An examination of sequences from Babesiidae, Cryptosporiidae, Eimeriidae, Plasmodiidae, Sarcocystiidae, Theileriidae, a Perkinsus species and 2 dinoflagellates suggests that Plasmodium and Cryptosporidium are sister taxa and that Hepatozoon is basal to them.

Morrison has shown using molecular data that the Haemosporidia are nested within the gregarines and that this clade is distinct from the piroplasms. This latter clade is a sister group of the coccidians.

Examination of the actin genes suggests that Plasmodium is more closely related to the coccidians than to the Babesia/Theileria clade. It also suggests that Cryptosporium is basal in the Apicomplexa: this latter finding is consistent with other analyses.

===Phylogenetic trees===

A number of useful phylogenetic trees of this genus have been published:
- Tree of Life website
- American Museum of Natural History
- Duval, Linda (2009). "Chimpanzee Malaria Parasites Related to Plasmodium ovale in Africa"
- Seethamchai, S (2008). "Malaria and Hepatocystis species in wild macaques, southern Thailand"
- Duval, Linda (2007). "Multiple host-switching of Haemosporidia parasites in bats"
- Lee, Kim-Sung (2011). "Plasmodium knowlesi: Reservoir Hosts and Tracking the Emergence in Humans and Macaques"
- Hayakawa, T (2008). "Big Bang in the Evolution of Extant Malaria Parasites"

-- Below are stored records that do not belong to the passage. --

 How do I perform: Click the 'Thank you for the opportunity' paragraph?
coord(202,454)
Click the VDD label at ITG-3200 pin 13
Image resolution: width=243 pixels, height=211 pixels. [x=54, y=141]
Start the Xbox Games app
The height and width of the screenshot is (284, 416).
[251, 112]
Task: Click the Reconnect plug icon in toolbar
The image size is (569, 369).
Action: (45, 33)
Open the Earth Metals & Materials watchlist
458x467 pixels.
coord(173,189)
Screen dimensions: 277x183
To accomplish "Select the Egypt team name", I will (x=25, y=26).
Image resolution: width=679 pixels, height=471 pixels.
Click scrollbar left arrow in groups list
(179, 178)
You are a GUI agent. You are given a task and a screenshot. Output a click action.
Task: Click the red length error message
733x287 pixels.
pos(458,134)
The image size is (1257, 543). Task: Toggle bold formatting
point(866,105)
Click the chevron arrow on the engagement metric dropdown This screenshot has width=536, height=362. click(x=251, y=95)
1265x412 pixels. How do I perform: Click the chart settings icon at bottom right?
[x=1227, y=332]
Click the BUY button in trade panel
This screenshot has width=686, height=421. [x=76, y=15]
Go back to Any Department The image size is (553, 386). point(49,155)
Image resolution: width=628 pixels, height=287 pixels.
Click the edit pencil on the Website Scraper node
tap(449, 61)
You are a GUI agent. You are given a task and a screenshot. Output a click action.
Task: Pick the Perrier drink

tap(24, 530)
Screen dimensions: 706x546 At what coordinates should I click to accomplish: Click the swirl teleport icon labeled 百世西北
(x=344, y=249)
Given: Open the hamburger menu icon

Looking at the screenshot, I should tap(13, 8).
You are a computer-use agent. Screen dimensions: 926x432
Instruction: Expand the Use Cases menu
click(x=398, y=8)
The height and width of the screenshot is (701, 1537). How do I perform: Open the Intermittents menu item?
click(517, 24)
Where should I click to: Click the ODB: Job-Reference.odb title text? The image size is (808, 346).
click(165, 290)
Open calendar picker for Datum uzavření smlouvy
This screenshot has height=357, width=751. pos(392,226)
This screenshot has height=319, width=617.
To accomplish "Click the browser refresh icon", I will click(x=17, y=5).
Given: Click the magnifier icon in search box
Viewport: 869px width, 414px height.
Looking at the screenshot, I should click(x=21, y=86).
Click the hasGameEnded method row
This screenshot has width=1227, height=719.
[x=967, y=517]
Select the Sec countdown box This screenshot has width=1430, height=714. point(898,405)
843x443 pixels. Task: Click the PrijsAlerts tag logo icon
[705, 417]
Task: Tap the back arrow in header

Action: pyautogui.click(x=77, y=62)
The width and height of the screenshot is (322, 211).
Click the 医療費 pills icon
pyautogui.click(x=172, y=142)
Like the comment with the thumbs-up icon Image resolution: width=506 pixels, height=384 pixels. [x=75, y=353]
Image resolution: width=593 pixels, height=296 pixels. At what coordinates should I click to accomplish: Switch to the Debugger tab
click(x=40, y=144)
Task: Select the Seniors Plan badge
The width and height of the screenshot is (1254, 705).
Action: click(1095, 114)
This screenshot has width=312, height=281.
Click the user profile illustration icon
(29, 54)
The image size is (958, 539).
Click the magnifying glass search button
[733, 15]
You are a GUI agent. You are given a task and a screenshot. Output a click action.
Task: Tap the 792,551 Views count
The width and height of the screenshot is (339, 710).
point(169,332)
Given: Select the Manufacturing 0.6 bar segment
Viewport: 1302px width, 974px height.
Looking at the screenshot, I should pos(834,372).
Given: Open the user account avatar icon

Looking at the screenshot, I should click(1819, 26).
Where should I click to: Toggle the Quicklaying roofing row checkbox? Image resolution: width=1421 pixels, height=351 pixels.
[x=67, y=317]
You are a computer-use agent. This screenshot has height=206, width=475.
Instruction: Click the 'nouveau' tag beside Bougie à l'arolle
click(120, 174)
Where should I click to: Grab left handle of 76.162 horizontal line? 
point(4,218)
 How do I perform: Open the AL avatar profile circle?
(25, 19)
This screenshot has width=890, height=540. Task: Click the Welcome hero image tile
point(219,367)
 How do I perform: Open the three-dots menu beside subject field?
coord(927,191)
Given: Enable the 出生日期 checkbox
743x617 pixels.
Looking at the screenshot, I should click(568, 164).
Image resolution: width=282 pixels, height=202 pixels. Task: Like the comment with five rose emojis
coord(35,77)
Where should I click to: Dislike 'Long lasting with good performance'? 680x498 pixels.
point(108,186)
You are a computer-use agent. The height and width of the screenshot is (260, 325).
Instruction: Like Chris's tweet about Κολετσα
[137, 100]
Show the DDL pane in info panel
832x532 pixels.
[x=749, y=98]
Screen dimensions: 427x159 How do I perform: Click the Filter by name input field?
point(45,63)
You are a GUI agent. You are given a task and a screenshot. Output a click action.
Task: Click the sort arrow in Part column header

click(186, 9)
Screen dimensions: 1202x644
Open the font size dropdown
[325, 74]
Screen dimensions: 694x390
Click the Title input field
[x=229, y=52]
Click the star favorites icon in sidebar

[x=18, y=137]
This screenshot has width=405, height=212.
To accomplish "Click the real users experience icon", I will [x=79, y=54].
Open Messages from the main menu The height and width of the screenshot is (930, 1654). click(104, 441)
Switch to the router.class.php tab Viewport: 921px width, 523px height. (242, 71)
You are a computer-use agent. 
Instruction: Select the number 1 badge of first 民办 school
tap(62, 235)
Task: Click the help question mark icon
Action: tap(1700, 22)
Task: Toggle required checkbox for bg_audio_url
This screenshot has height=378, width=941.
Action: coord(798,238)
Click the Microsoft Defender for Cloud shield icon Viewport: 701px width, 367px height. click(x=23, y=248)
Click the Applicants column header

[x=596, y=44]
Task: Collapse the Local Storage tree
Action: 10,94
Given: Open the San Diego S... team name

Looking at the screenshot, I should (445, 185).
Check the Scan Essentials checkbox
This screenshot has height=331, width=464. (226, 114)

From these trees it is clear that:

- The trees are consistent with the origin of Plasmodium from Leukocytozoon
- The genus Hepatocystis is nested within (paraphytic with) the genus Plasmodium and appears to lie within the primate-rodent clade
- The rodent and primate groups are relatively closely related
- The primate (subgenus Plasmodium) and rodent species (subgenus Vinckeia) form distinct groups
- P. falciparum and P. reichenowi (subgenus Laverania) branched off early in the evolution of this genus
- The 'African' (P. malaria and P. ovale) and 'Asian' (P.cynomogli, P. semiovale and P. simium) species tend to cluster together into separate clades. P. gonderi - a species isolated in Africa - groups with the Asian clade.
- P. vivax clusters with the 'Asian' species.
- The rodent species (P. bergei, P. chabaudi and P. yoelli) form a separate clade.
- The species infecting humans do not form a single clade.
- The genus Haemoproteus appears to lie within the bird-lizard clade
- The lizard and bird species are intermingled
- Although Plasmodium gallinaceum (subgenus Haemamoeba) and Plasmodium elongatum (subgenus Huffia) appear be related here so few bird species (three) have been included, this tree may not accurately reflect their real relationship.
- The bird species (P. juxtanucleare, P. gallinaceum and P. relictum) form a clade that is related to the included Leukocytozoon and Haemoproteus species.
- While no snake parasites have been included these are likely to group with the lizard-bird division
- Hepatocystis seems to lie within Plasmodium and may be related to the primate clade

The bird and lizard species are intermixed as previously found.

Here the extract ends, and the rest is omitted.